Paddu 等发现血儿茶酚胺浓度的升高与QTc 延长密切相关,也可能是发生严重室性快速心律失常的电生理基础。
(4)心律失常:以室性期前收缩最常见,其次为室性心动过速、室上性心动过速、房性期前收缩和心房颤动等,少数可出现心室颤动或严重窦性心动过缓、甚至窦性停搏。
3.超声心动图(UCG) UCG 对二尖瓣脱垂有很大的诊断价值。
M 型UCG 示二尖瓣曲线的CD 段在收缩中晚期向下凹陷达2mm 以上,形成典型的吊床样改变;二尖瓣前叶活动幅度增大。

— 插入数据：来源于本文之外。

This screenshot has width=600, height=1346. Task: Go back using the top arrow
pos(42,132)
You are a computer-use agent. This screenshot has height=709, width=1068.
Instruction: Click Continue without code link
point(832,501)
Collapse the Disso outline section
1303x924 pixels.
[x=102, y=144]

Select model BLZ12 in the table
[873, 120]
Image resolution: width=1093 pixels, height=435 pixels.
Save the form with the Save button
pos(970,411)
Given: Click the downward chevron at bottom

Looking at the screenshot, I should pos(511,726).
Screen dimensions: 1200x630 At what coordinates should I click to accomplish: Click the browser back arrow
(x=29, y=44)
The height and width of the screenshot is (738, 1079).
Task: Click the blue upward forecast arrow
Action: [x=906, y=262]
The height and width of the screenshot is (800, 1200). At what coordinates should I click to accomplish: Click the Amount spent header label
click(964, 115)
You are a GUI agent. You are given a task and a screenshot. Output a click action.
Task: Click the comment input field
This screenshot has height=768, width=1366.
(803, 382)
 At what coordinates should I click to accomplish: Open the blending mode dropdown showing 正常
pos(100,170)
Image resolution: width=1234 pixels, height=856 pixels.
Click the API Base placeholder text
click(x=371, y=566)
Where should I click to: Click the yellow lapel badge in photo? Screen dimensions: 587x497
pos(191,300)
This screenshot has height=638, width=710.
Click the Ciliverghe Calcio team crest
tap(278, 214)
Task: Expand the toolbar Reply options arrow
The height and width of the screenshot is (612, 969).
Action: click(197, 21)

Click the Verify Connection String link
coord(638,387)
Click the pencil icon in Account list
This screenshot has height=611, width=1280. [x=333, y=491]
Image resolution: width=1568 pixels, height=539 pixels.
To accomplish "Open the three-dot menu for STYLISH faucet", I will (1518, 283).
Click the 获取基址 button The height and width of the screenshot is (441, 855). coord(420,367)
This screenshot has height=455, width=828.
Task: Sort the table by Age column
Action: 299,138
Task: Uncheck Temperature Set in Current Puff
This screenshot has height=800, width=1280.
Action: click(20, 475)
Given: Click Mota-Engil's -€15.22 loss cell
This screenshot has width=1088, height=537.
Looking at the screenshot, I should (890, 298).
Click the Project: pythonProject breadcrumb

二维UCG 可见收缩期二尖瓣关闭时前后叶结合处或其瓣叶突向左心房,其顶部超过了二尖瓣环的连线。
二尖瓣活动范围明显增大,腱索断裂时,瓣叶呈“连枷样摆动”,腱索增长、松弛,断裂时可见断端漂动。
左心室、左心房扩大。
多普勒UCG 可在左心房探及收缩期反流频谱及多彩镶嵌反流束。
4.左心室造影有助于二尖瓣脱垂的诊断。
不仅可明确瓣叶的脱垂,而且可半定量二尖瓣反流。
右前斜位对后叶脱垂观察较清楚,而左前斜位则适用于前叶脱垂。
鉴别诊断二尖瓣脱垂喀喇音应与动脉瓣喷射音、开瓣音相鉴别。
治疗方案1.内科治疗(1)β受体阻滞药:常用普萘洛尔(心得安),具有多方面的作用,包括:①预防减少儿茶酚胺浓度升高而引起的心律失常,缩短QT 间期。
②减慢心率,降低心肌氧耗量及室壁张力,缓解胸痛。
③减除焦虑。
(2)抗血小板治疗:发生脑缺血时,可给予阿司匹林O.5~1.0g/d 治疗。
(3)抗生素的应用:因二尖瓣脱垂心内膜炎的危险性大,一些学者常常主张应用抗生素治疗,但多数学者不主张预防性地使用抗生素。
下列情形应预防性地使用抗生素:①严重的二尖瓣反流;②拔牙、外伤、手术等。
(4)抗心律失常治疗:①有心律失常的症状;②有室上性心动过速、室颤史等。
可用普罗帕酮、胺碘酮等抗心律失常药物。
2.外科治疗严重的二尖瓣脱垂综合征患者伴显着的二尖瓣闭锁不全时可行二尖瓣置换术。
并发症出现二尖瓣闭锁不全、感染性心内膜炎、心律失常、心脏性猝死、脑血管意外等。
1.进行性二尖瓣闭锁不全少部分患者可发生进行性二尖瓣反流程度加剧,以男性多见。